Requirement. From the entries that follow, copy each line containing the word "button".

** Opening Information block **

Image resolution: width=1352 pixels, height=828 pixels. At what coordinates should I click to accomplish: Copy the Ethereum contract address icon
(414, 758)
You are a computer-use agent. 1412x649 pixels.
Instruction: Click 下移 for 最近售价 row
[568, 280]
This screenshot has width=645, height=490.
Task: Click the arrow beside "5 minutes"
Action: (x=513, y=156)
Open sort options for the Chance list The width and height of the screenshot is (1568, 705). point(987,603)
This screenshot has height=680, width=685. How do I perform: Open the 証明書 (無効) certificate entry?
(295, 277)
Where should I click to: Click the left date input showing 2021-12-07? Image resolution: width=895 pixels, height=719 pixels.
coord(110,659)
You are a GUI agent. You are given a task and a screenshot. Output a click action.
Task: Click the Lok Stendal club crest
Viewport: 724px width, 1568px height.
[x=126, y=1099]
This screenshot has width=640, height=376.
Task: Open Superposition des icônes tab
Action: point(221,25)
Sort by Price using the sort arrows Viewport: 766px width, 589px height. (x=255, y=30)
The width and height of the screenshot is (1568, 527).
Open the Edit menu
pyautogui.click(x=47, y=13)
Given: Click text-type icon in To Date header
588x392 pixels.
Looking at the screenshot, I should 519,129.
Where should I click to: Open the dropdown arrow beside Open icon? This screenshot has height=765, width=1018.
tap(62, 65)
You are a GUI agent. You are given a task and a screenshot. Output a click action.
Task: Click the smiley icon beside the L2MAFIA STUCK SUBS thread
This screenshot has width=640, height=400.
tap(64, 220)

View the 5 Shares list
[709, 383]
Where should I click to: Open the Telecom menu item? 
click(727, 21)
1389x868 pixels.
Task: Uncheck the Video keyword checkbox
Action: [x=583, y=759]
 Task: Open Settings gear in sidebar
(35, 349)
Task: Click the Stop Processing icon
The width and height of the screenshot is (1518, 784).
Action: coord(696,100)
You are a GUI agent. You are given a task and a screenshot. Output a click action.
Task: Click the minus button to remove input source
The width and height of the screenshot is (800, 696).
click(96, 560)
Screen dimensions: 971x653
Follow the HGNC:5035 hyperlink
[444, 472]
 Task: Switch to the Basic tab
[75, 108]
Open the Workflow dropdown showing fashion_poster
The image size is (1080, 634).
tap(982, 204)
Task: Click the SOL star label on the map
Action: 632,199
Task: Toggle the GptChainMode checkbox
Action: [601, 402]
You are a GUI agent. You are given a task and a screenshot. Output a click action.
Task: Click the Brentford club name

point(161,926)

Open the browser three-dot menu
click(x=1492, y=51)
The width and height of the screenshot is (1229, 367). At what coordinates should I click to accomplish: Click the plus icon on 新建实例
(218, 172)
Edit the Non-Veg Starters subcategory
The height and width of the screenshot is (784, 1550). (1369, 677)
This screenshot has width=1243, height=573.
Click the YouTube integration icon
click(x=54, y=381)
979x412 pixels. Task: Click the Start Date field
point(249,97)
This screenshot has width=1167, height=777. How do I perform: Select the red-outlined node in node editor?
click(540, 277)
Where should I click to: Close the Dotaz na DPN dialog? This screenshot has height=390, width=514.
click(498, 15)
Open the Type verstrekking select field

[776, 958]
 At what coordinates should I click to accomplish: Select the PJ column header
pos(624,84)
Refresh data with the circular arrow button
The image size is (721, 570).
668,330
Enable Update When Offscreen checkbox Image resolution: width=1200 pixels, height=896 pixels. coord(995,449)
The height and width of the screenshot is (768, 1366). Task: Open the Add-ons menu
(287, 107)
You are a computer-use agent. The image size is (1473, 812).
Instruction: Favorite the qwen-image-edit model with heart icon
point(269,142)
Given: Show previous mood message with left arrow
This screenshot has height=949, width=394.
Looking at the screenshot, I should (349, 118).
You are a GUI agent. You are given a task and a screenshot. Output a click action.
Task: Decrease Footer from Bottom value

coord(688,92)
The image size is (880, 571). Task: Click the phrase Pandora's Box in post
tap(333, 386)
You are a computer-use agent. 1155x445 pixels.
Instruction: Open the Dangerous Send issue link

** Closing Information block **

Result of the task.
Task: Click the minus button to remove input source
Refresh data with the circular arrow button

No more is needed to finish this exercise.